Question: So on the topic of testing and production, I think you're able to do that if all of your customers are end users where a subset of them will probably complain to you, but there are any other…?
Charity Majors: No. No. No. No. You should definitely have users that you can test on. Like your friends.
Question: What if you're a company that has a lot of very stringent SLAs with other companies and if you try to test in production you're going actually cause a hit on your SLA. What do you do in that case?

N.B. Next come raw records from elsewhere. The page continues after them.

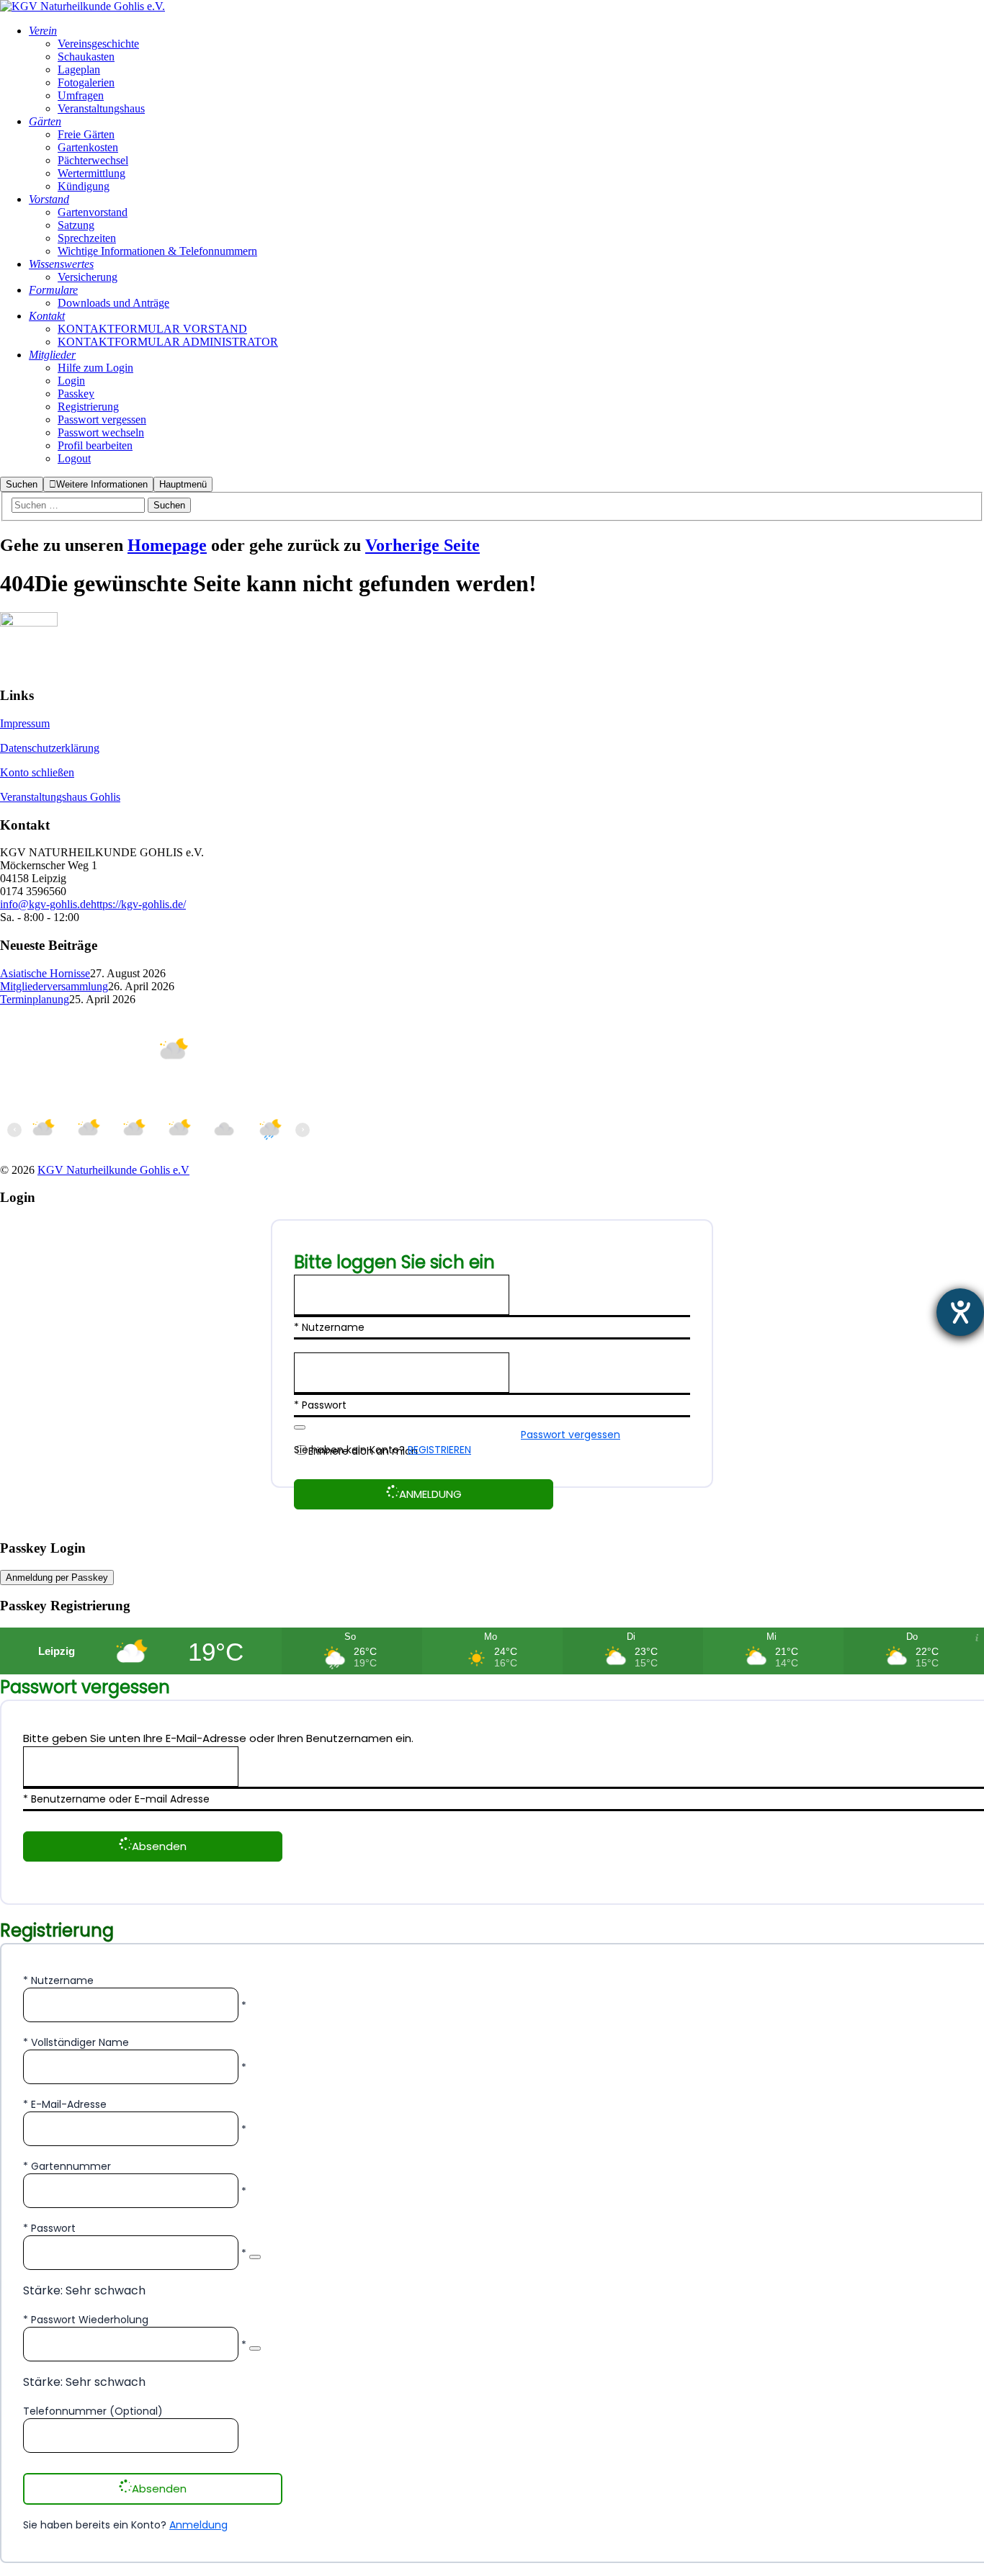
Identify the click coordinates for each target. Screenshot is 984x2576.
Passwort (53, 2228)
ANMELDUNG (430, 1494)
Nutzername (62, 1980)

Charity Majors: So first of all, testing in production, a lot of it is isolating your critical path, making it as dependent on as few things as possible, as resilient as possible, as loosely coupled. Like you want so many things to be able to fail gracefully, right? That is where the bulk of the good engineering is done. You cannot have to care about all customers, all users, equally. You cannot. If you have to create fake tiers of users, or like free tiers of users, or something, like bots. Like you have to have people that you can experiment on is the high level answer.
Question: So you talked a little bit about sampling the common use case and saving everything from the rare use cases. Are you able to like decide what is common and what is rare? Are you having a machine figure that out for you?
Charity Majors: I mean it depends. Usually you have some knowledge of your systems that you can start with, and you're never going to get it completely right, but you usually kind of know where to start, or you just pay for two or three times as much. As you know, you're eventually going to want to and over time you're just kind of like prune it. Like dealing with unknown data sets is obviously categorically more challenging than dealing with ones that you know. I'm a big fan of like the way that we do events, you can have data sets that are like 300, 500, thousands of dimensions wide. We don't want to incentivize people to not put any data there. We want them to put as much as possible because who knows what's going to be valuable, right? So, yeah. It's always a trade off.